Si caminamos en esta luz de la fe, con la certeza de que “todo es posible para el que cree” (Mc 9,23), entonces Dios podrá hacerse presente y manifestarse con mucha más intensidad. Dicho en otras palabras, la realidad de Dios se vuelve también para nosotros tan real, que puede comunicarse e intervenir en todo. Todos los campos de la existencia humana se ven marcados por esta certeza, y en la fe podemos enfrentarnos a todo: sea una tormenta en alta mar; sean los asuntos de la vida diaria; sean las grandes preguntas existenciales… ¡Esta luz envuelve el pasado, el presente y el futuro! Podríamos atrevernos a decir que la luz celestial espanta la oscuridad de la ignorancia y del alejamiento de Dios; y al caminar en esta luz, avanzamos en una senda segura.

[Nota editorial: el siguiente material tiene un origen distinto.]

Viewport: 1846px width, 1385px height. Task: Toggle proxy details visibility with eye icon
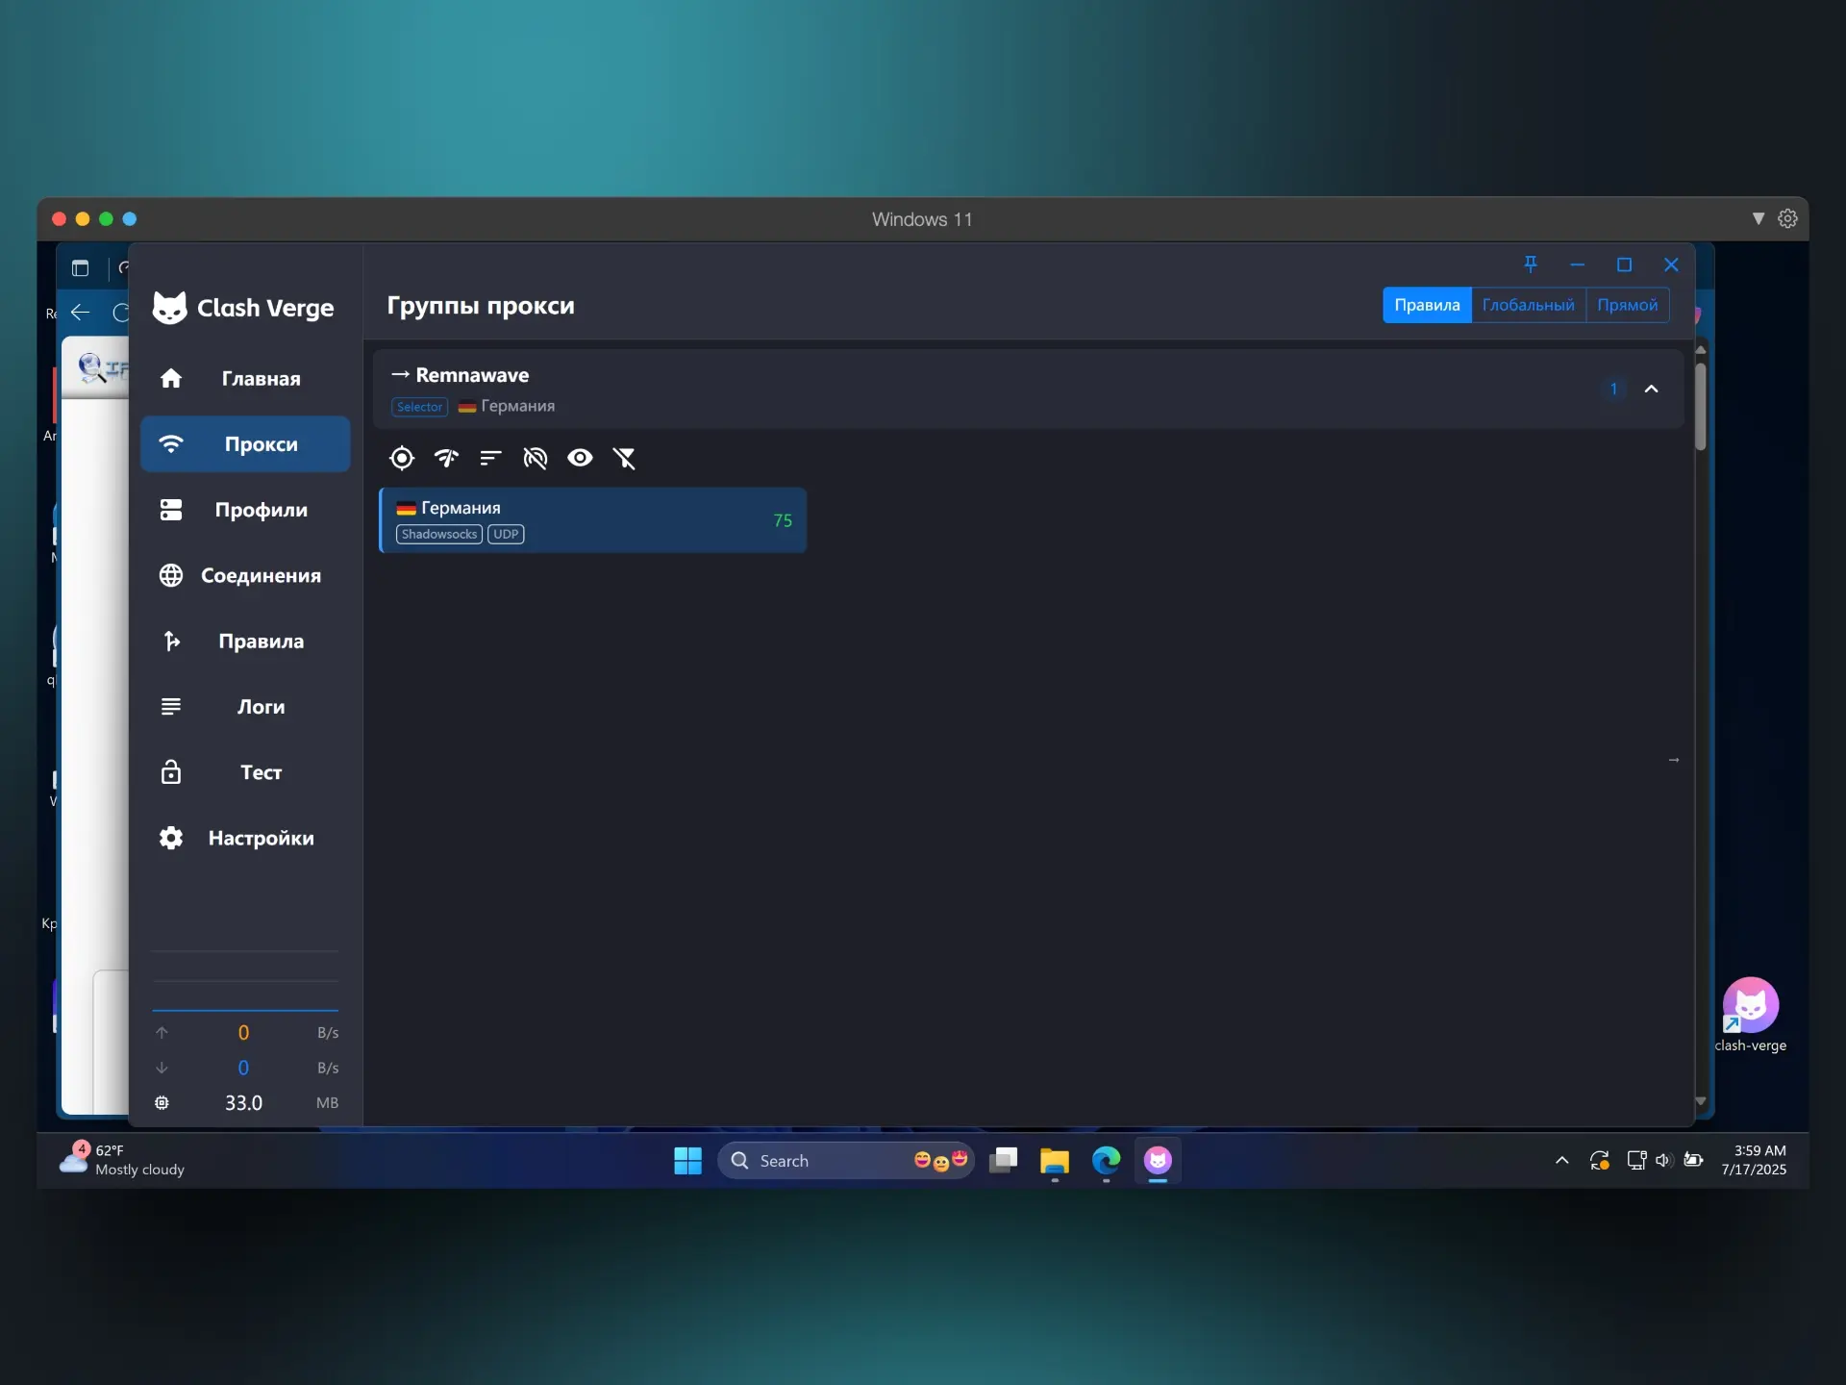click(580, 458)
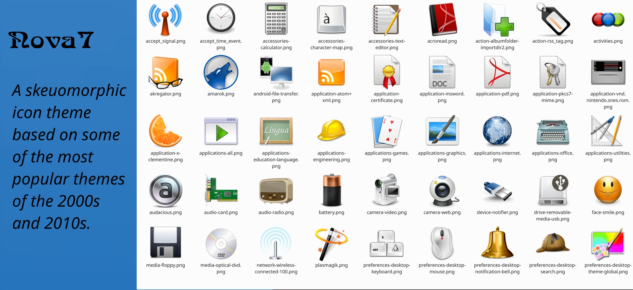Select the application-pdf icon
Viewport: 633px width, 290px height.
click(497, 72)
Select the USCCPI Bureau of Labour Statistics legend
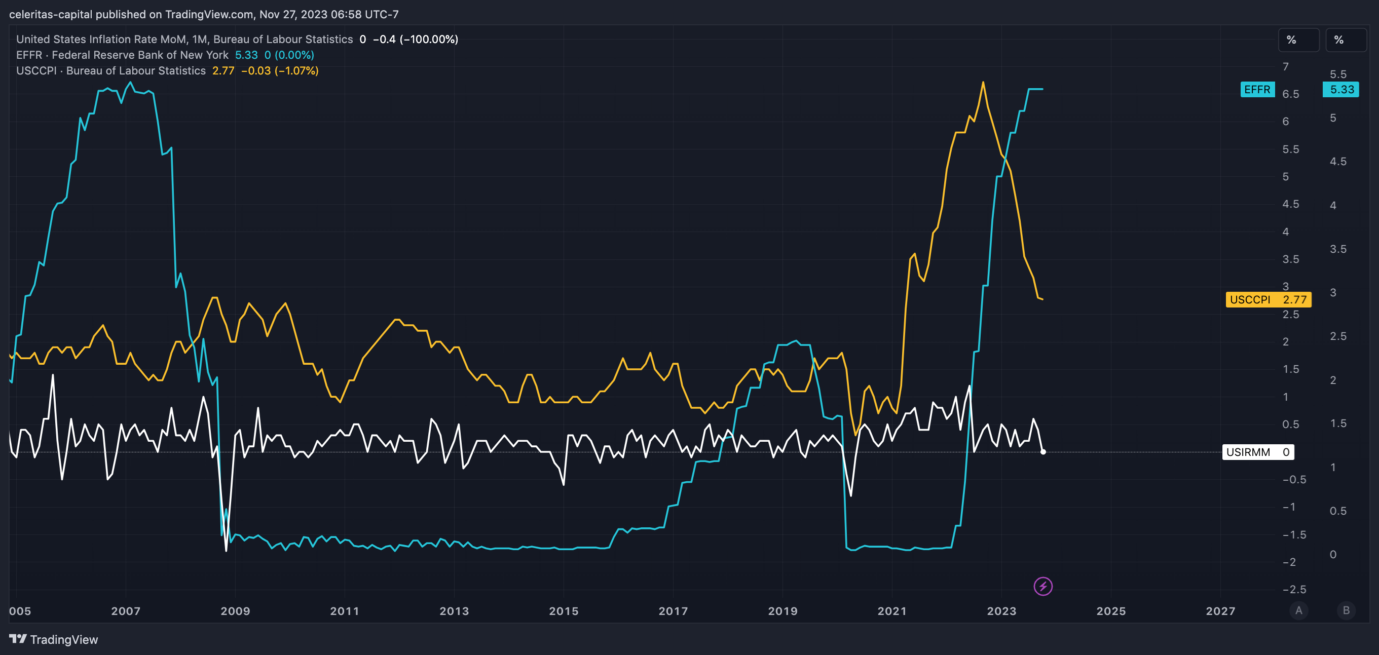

El Papa Benedicto XVI, que sin duda es un hombre con una gran inteligencia, insistía en que la razón humana debe ser iluminada por la luz sobrenatural de la fe, para que el conocimiento que nos proporciona la razón pueda ir más allá, conduciéndonos a un profundo conocimiento de Dios, que supera cualquier conceptualización filosófica de la Divinidad.
¡Ciertamente la fe es un regalo y una virtud sobrenatural!
Pero Dios nos invita a aplicar generosamente esta fe, atreviéndonos a todo lo que nos espera en el camino de seguimiento. El Señor exhorta a los discípulos a creer firmemente; se sorprende de la incredulidad de algunas personas (cf. Mt 14,31); admira la fe del centurión romano, y nos lo pone como ejemplo (cf. Lc 7,9); elogia a la mujer hemorroísa por haberse atrevido a acercarse en fe y tocar su manto (cf. Mt 9,22)…
¡Todo esto nos muestra que la fe no es exclusivamente obra de Dios, sin participación del hombre! Por el contrario, se nos pide a nosotros dar pasos de fe, arraigar nuestro corazón más profundamente en Dios, atrevernos a creer, si bien esta fe irá volviéndose cada vez más natural para nosotros. Desde esta perspectiva, podríamos más bien preguntarnos cómo es que alguien se atreve a vivir sin fe.
En esta escena, el Señor no consuela a los discípulos. No es que le sea indiferente lo que ellos experimentan, pero no se deja arrastrar por su miedo. Él calma la tormenta y les exhorta a creer. En esta fe, unidos a Él, podrán enfrentarse a todas las tareas que les serán encomendadas. ¡Y lo mismo sucede con nosotros!